Un buen ejemplo es el de Pujol y sus corruptelas, fruto de 40 años de consenso con la derecha y la izquierda oficial española. Pujol no podría haberse corrompido y enriquecido, como lo ha hecho él y su familia y la cúpula del mismo partido nacionalista Convergencia y Unión (que ha tenido que cambiar hasta de nombre), sin la colaboración y complicidad de importantes sectores de las grandes empresas y de los más altos dignatarios del régimen de la monarquía española. Por eso, las acusaciones oficiales que se formulan contra Pujol ocultan interesadamente a sus principales cómplices y colaboradores. Con la excusa de cargar contra los corrompidos no se puede seguir ocultando a los corruptores. Y el ejemplo del caso Pujol lo podemos generalizar a otros muchos casos de corrupción política e institucional. ¿Las corruptelas de Urdangarin y sus colaboradores se pueden disociar de la trama institucional que lo apoyaba y apoya?

Estamos comprobando por los hechos que los más altos responsables de la corrupción política e institucional son también impunes a la verdad y a la justicia. La cúpula del Banco de España imputados por la salida a Bolsa de Bankia cuentan con tantos apoyos institucionales que sus actos imprescindibles para el saqueo de las cajas de ahorro por los bancos quedarán sin condena.

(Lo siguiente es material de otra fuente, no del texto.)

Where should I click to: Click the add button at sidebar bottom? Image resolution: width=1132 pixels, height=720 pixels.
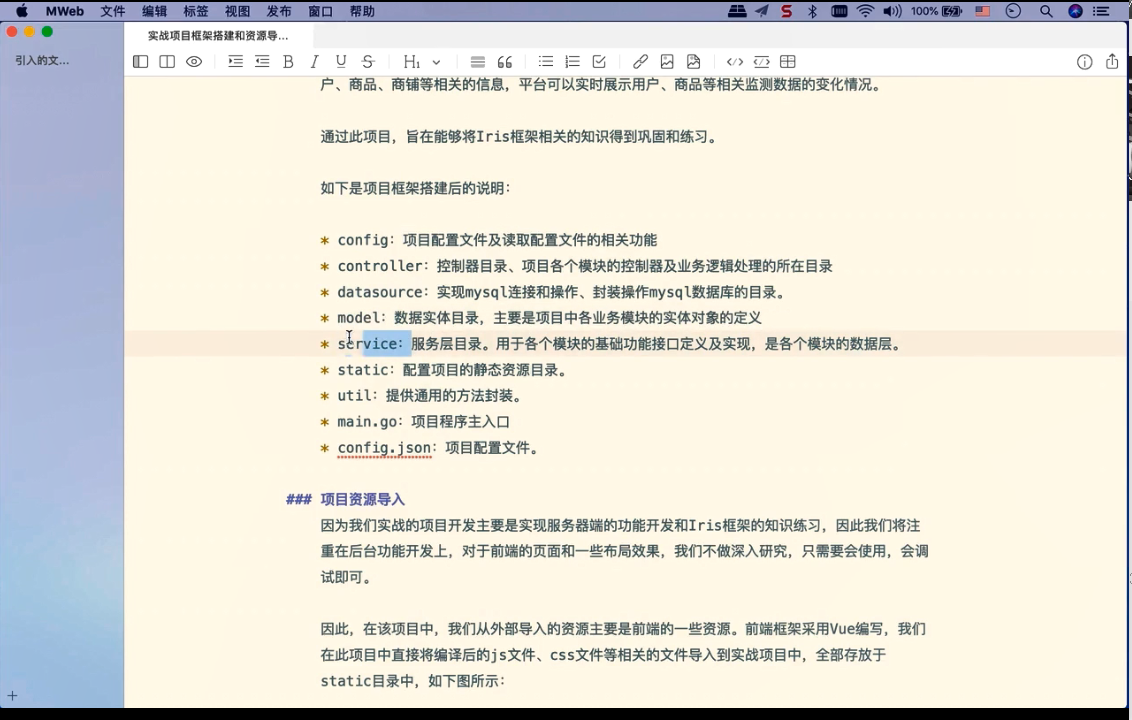tap(13, 695)
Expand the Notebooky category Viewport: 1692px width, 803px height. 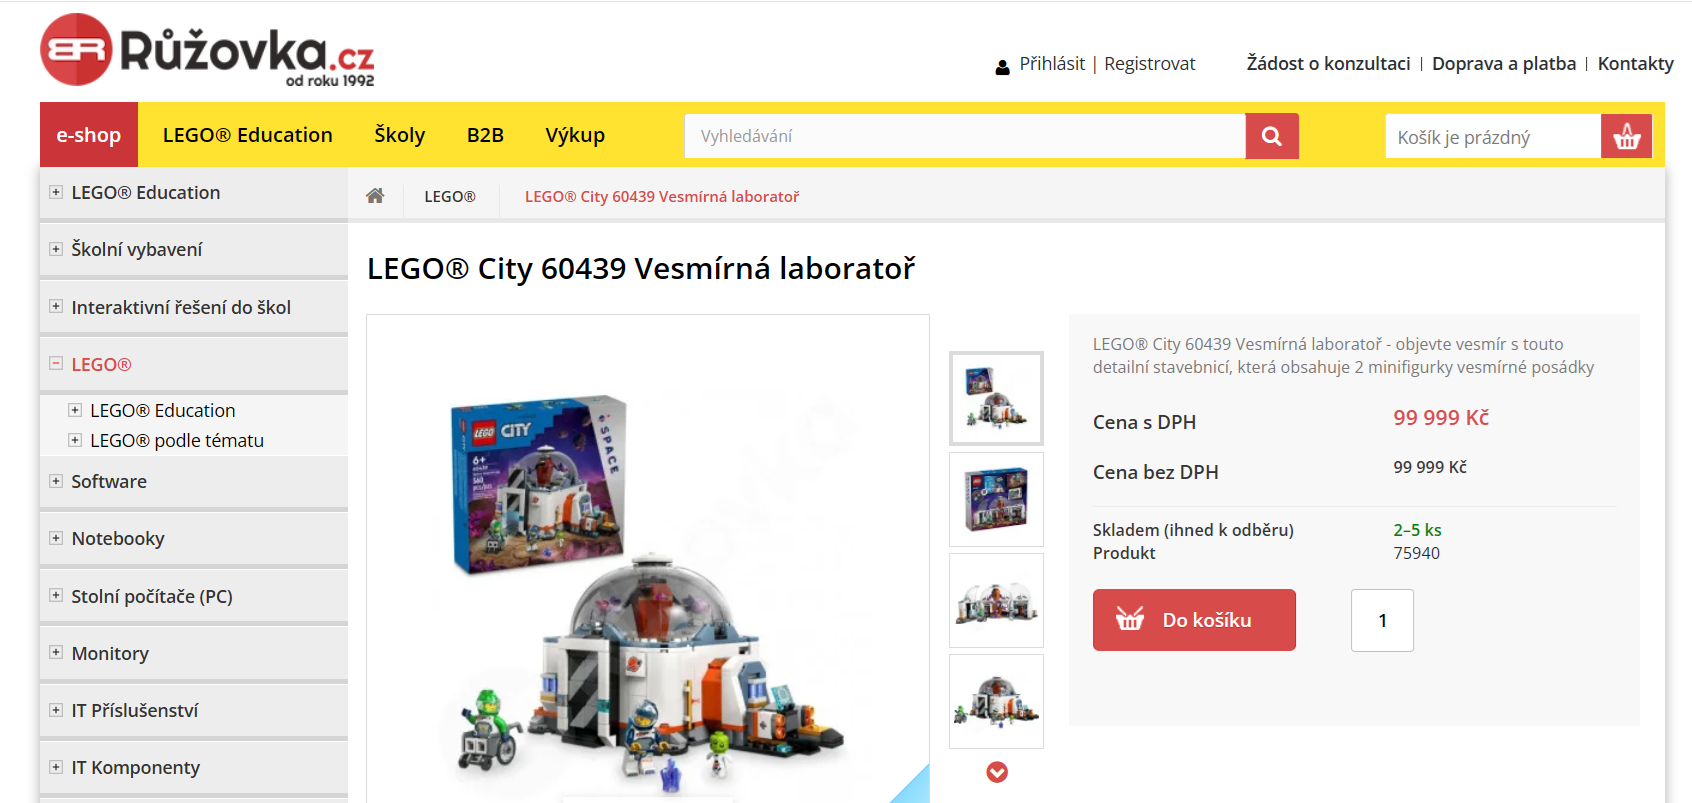(56, 538)
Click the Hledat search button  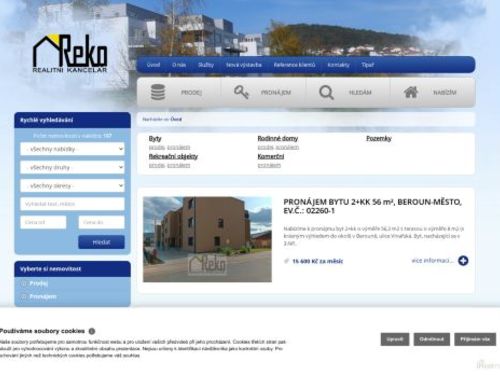click(x=101, y=242)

La reciente inhabilitación de Más, que acelera la crisis del partido del 3%, es una decisión política sin haberse puesto al descubierto aún la trama económica. Por lo que se ve, interesa más a la casta del régimen frenar las acciones políticas de ruptura que juzgar y encarcelar a los corruptos.

Si, a lo dicho, añadimos que la ofensiva del Estado, de los partidos oficiales del régimen y de los medios contra Pujol y su partido, solo se desató cuando los nacionalistas catalanes llegaron a la conclusión de que la reforma del régimen había tocado techo, entenderemos la relación entre crisis política y corrupción. Con el rechazo del Estatuto de Autonomía de Cataluña por las Cortes, y con la sentencia del Tribunal Constitucional, comenzó el giro tendente a consultar al pueblo acerca de las relaciones con el Estado, proponiéndoles una ruta de ruptura-referéndum.

Así llegamos a entender que la corrupción y ciertas formas de denuncia de la corrupción no pretenden sino mantener el sistema político y económico en crisis.